Nonetheless, with a reference to Shrader v. Harris, 631 F.2d 297 (4th Cir.1980), the court went on to observe that a separate constitutional claim might be stated were claimant able to demonstrate that, because of mental incapacity, she had been unable to understand or pursue the appeal procedures in connection with her first, pro se application. Although no such argument had been advanced, the court sua sponte afforded claimant sixty days within which to attempt such a showing. In response, claimant advanced a trio of contentions. First, she argued that a combination of symptoms--fatigue, depression and a sense of powerlessness--had in fact prevented her from pursuing her rights in 1992. Principal support for this contention came from an MS counselor who had provided claimant with group therapy at the time. Second, claimant insisted that the January 1992 denial notice had been ambiguously worded, particularly by failing to clarify the necessity of filing an appeal as opposed to reapplying for benefits. Finally, claimant complained that many of her medical records had been (and to a large extent remained) unavailable--a problem exacerbated by the Secretary's failure to assist her in obtaining them. The district court, unpersuaded that these contentions amounted to a colorable due process violation, thereafter summarily allowed the motion to dismiss. This appeal ensued.

II.

Claimant now acknowledges that the jurisdictional question hinges on whether a colorable constitutional claim has been presented. She argues that the factors just cited--her emotional difficulties; the ambiguously worded notice of denial; and the incomplete medical record--set forth such a claim, at least in combination if not individually. We disagree.

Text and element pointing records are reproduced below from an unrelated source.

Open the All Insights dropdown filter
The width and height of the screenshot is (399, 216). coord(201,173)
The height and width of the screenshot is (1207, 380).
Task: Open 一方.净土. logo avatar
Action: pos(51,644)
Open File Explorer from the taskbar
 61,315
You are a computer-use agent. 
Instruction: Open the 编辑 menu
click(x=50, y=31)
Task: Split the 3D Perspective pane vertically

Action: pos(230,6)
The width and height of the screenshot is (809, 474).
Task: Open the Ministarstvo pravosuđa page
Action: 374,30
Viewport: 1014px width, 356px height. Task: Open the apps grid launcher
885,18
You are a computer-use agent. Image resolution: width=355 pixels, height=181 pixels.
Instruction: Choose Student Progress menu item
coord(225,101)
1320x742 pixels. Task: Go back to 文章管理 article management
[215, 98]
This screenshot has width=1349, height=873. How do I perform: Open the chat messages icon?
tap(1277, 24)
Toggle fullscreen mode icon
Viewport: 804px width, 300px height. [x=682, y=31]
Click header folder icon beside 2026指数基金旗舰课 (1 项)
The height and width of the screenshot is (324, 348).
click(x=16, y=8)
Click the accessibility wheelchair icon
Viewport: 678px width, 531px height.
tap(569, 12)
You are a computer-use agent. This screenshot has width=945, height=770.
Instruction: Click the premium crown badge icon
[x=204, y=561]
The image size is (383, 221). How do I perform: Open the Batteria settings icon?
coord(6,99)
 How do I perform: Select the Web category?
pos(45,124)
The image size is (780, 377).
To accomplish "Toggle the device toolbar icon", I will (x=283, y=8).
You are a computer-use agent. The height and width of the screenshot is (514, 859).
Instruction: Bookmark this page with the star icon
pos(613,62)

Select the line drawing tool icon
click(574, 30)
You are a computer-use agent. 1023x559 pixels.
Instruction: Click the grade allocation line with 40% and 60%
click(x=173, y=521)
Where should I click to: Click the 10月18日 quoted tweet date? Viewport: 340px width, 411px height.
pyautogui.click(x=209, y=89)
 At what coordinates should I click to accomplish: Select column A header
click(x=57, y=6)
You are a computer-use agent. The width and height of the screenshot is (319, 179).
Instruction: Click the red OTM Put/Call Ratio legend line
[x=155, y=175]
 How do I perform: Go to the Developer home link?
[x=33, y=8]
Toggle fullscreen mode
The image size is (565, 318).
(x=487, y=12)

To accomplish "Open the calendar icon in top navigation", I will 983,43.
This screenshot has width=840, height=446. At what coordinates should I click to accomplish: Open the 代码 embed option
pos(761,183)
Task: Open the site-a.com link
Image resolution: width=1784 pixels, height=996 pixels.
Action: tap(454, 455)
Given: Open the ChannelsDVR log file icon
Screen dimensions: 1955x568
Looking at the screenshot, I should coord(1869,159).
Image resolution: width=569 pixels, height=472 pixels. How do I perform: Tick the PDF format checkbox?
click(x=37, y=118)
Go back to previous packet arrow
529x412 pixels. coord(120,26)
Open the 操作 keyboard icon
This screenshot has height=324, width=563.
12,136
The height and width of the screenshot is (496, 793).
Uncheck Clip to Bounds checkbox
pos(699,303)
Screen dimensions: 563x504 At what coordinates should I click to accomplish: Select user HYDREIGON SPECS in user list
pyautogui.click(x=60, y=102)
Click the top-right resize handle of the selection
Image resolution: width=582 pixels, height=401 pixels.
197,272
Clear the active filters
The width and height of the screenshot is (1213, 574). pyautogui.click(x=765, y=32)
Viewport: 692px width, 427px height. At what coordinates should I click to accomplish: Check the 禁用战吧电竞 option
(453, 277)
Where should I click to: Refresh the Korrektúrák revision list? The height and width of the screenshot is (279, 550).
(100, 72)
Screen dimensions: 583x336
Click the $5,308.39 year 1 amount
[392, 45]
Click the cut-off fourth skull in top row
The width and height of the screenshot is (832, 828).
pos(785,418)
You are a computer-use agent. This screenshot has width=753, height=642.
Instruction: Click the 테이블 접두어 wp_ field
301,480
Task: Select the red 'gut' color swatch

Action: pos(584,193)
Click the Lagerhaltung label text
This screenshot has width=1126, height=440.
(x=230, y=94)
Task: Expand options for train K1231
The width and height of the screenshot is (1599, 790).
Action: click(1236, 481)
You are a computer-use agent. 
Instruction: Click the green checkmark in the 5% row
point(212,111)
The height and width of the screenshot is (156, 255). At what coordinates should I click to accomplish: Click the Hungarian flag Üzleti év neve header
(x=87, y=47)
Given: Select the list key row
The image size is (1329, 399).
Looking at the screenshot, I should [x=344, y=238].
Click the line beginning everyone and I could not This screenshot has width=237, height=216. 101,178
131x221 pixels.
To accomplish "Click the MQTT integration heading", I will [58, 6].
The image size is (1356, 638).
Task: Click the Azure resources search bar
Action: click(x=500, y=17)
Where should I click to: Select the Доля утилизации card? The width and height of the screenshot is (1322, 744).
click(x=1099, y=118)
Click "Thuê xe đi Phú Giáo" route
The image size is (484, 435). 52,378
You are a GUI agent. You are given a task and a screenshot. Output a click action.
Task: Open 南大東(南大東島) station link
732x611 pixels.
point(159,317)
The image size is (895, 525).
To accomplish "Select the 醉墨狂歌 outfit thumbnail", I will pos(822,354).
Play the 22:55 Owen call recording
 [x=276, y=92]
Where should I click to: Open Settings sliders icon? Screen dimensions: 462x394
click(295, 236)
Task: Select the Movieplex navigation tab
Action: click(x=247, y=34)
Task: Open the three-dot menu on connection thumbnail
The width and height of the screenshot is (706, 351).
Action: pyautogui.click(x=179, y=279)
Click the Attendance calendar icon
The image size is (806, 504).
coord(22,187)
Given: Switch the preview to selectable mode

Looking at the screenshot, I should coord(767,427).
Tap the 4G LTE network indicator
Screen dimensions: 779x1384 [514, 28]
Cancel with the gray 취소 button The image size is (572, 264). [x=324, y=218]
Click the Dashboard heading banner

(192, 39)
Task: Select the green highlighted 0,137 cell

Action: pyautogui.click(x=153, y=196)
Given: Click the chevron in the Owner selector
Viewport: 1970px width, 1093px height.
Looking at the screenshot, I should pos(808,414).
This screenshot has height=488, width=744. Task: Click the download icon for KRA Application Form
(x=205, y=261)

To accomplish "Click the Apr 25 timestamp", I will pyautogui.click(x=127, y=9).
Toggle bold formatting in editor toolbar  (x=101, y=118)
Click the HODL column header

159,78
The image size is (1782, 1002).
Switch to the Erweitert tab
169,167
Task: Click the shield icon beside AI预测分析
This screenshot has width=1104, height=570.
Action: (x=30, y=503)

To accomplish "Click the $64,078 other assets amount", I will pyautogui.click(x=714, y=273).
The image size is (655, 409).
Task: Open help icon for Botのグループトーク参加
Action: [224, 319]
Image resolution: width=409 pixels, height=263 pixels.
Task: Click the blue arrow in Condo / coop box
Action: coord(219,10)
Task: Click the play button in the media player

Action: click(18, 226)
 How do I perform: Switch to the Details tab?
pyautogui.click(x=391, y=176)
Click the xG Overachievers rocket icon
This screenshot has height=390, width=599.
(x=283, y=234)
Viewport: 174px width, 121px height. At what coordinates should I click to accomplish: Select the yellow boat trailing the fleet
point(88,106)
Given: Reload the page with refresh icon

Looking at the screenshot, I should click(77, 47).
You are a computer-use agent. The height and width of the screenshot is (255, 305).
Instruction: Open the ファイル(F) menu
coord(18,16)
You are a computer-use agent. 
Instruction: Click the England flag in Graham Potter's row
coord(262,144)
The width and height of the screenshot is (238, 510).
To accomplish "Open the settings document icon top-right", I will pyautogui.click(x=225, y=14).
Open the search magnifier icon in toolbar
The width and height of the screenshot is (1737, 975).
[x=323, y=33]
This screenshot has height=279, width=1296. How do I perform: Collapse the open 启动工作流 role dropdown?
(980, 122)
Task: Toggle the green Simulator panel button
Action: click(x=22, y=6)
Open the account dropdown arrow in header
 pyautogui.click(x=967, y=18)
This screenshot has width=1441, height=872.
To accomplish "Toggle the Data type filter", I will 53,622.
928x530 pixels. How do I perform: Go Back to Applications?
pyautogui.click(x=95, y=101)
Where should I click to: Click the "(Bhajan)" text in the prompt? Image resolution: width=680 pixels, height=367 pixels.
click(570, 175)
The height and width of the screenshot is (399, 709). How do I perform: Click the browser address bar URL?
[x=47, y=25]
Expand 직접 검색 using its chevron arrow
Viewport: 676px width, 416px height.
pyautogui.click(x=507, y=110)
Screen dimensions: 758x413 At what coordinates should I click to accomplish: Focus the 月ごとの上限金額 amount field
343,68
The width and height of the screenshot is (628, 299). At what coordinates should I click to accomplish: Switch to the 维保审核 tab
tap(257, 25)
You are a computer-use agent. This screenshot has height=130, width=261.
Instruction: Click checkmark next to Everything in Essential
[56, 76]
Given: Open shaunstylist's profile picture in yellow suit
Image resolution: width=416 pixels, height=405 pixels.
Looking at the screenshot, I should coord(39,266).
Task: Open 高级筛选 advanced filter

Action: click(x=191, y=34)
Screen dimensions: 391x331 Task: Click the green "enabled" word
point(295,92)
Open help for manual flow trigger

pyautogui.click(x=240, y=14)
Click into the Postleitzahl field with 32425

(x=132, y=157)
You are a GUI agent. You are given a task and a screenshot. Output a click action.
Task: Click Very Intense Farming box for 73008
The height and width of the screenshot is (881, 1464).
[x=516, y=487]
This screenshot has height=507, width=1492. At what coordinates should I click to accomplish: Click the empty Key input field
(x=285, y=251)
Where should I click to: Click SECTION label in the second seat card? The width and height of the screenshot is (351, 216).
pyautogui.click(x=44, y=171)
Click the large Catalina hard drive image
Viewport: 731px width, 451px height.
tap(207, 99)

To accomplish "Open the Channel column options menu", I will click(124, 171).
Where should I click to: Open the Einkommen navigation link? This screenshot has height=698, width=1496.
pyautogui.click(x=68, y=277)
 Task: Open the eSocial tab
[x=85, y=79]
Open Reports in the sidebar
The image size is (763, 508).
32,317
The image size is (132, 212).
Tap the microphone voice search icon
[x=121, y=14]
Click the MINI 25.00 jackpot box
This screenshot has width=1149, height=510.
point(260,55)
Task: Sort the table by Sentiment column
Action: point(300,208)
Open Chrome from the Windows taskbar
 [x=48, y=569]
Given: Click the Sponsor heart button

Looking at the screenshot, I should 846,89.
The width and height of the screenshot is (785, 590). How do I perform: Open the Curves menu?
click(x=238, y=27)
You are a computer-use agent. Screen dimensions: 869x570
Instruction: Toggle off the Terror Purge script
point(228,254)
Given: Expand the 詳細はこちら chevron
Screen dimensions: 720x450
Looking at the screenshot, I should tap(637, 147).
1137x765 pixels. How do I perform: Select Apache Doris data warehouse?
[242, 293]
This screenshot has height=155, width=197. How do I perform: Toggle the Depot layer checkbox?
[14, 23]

The Shrader case involved an extreme set of facts: e.g., psychiatric and other medical reports describing claimant (a Vietnam War shell-shock victim) as living a "vegetative like existence," as becoming "schizoid" and "paranoid," and as "regress[ing] to a psychotic level." 631 F.2d at 299. While such dire circumstances are not invariably a prerequisite to invoking the Shrader exception, the depression and sense of powerlessness cited by claimant here are, quite obviously, of a lower order of magnitude.